European Union Security Actorness
The Comprehensive Approach Hampered by Policy Differentiation
Resumo
The purpose of the article is to analyse the implications of policy differentiation for EU’s comprehensive approach in security matters. The change in the post-Cold War security environment (opportunity) favoured the explicitness of the (pillarised) security actorness of the European Union. Following the 9/11 attacks, the EU adopted an ambitious security approach that confirmed four interconnected dynamics: expansion of the security agenda, externalisation of internal security cooperation, internalisation of Common Security Defence Policy, and cross-pillarisation. It was an upgrade for the assertion of the European Union as a comprehensive and multi-functional security actor, endowed with autonomy, capability and presence. Since then, the EU narrative and practices on Comprehensive Approach have been applied to several security problems such as crises and conflicts, organised crime, piracy, cybersecurity, failed states, trafficking in human beings, radicalisation, hybrid threats.
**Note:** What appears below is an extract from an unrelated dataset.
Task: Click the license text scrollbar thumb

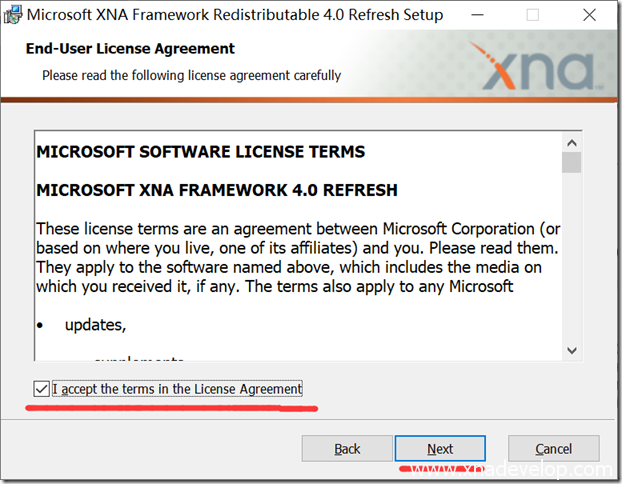Action: 571,163
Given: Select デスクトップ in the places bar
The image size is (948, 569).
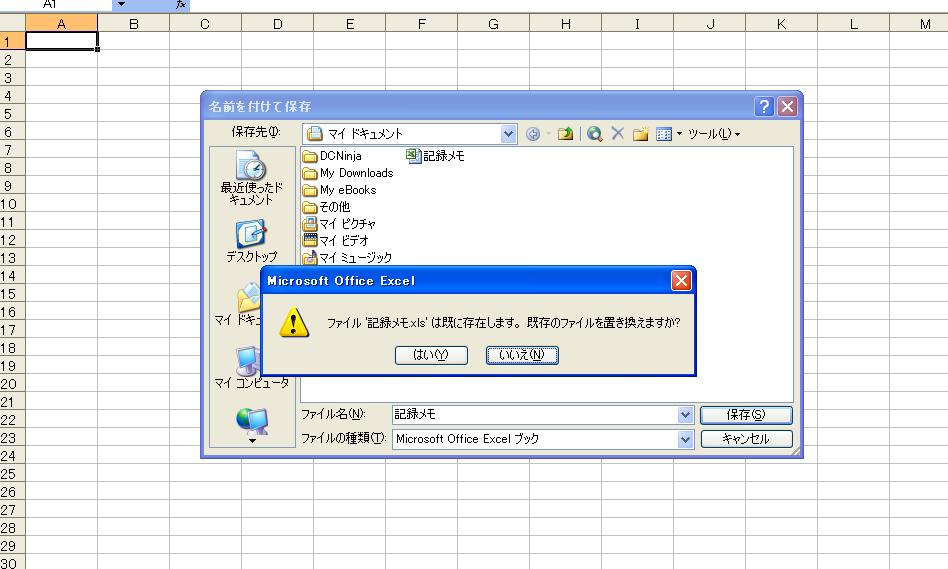Looking at the screenshot, I should 251,241.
The comprehensive approach combined with a global (reach) ambition impose unique requirements on EU. A major challenge to EU’s security actorness is policy differentiation in the security domain. With the entry into force of the Lisbon Treaty, the EU acquired legal personality, enabling it to conclude treaties and to assume external representation. This also means that, for the first time, external and internal security policies evolve in the framework of an International Organisation. The Treaty also overcame pillarisation, transferred the cooperation on internal security to the TFEU, introduced amendments in the continued search for the Union’s external coherence and demonstrated the dynamism of the policies of the former second and third pillars. However, the adjustments that were introduced denote a constructive ambiguity, patent in the existence of provisions enabling a comprehensive action, on the one hand, and of a hidden pillarisation, on the other hand, aggravated by the absence of an explicit concern with the coherence between the external and internal dimensions of security (‘the missing link’).